> [WORK REQUEST]: In the records that follow, find each line with the word "agent" and copy it.

> [EXERCISE INPUTS]:
==========
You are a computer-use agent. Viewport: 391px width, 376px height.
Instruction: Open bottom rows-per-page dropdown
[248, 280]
==========
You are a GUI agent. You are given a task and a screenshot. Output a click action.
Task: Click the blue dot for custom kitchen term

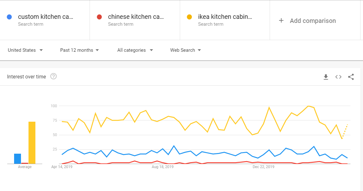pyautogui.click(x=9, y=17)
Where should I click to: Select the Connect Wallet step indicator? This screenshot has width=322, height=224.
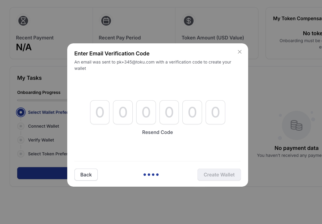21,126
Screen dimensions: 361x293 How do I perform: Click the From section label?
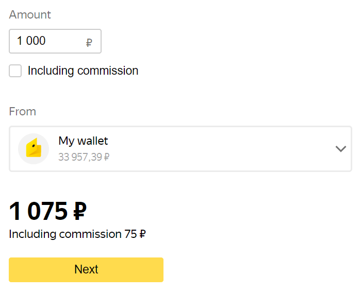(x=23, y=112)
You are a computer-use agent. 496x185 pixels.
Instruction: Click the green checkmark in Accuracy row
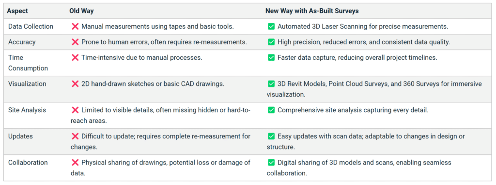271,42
==========
> [EXERCISE RESPONSE]:
You are a computer-use agent. Viewport: 391px width, 376px height.
You are a GUI agent. You are given a task and a screenshot. Output a click action.
You are a computer-use agent. 496x185 pixels.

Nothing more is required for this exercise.